__What you need to do__: Of the entries below, return only those lines from the line with "Task: Click the help" to the line with "Task: Close the 受信ファイルダイアログ window", exactly, both included.

__Available data__:
- Opening Delimiter -
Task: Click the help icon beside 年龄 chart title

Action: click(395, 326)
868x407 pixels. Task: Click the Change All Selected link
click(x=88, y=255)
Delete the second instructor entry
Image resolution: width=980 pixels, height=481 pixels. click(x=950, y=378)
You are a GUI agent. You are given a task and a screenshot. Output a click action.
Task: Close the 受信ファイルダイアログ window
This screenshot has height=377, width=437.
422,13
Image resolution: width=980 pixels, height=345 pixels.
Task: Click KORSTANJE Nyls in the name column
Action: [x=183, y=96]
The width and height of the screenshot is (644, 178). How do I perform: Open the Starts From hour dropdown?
- Closing Delimiter -
- Opening Delimiter -
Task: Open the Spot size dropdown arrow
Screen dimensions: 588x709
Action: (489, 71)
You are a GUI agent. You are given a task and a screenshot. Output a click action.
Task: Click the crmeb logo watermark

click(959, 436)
- Closing Delimiter -
- Opening Delimiter -
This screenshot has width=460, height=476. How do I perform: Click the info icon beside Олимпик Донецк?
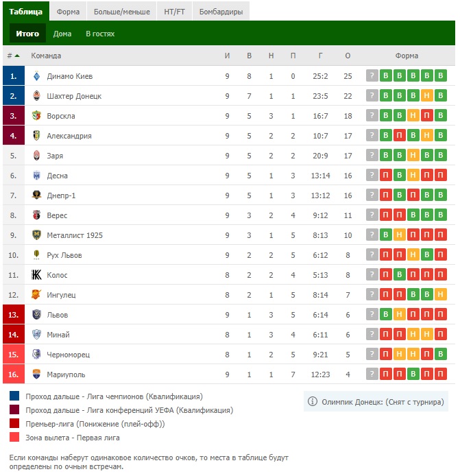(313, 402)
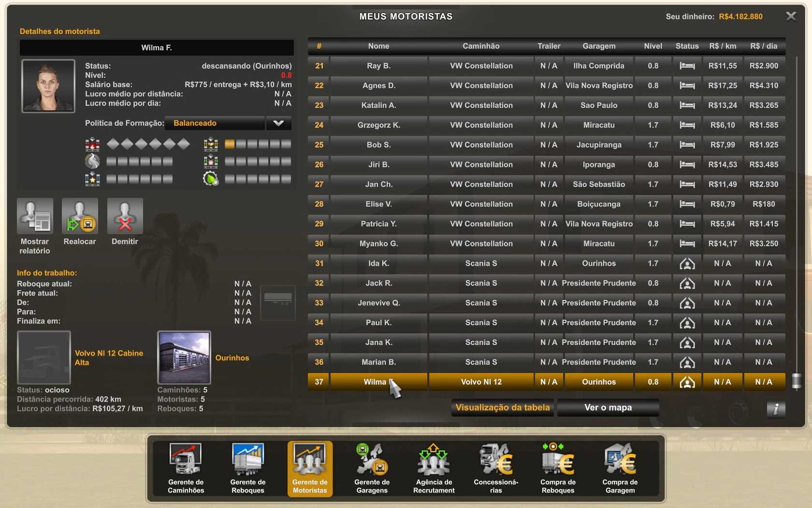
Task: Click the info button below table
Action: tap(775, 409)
- Closing Delimiter -
__Result of this exercise__:
Task: Click the help icon beside 年龄 chart title

Action: click(395, 326)
868x407 pixels. Task: Click the Change All Selected link
click(x=88, y=255)
Delete the second instructor entry
Image resolution: width=980 pixels, height=481 pixels. click(x=950, y=378)
You are a GUI agent. You are given a task and a screenshot. Output a click action.
Task: Close the 受信ファイルダイアログ window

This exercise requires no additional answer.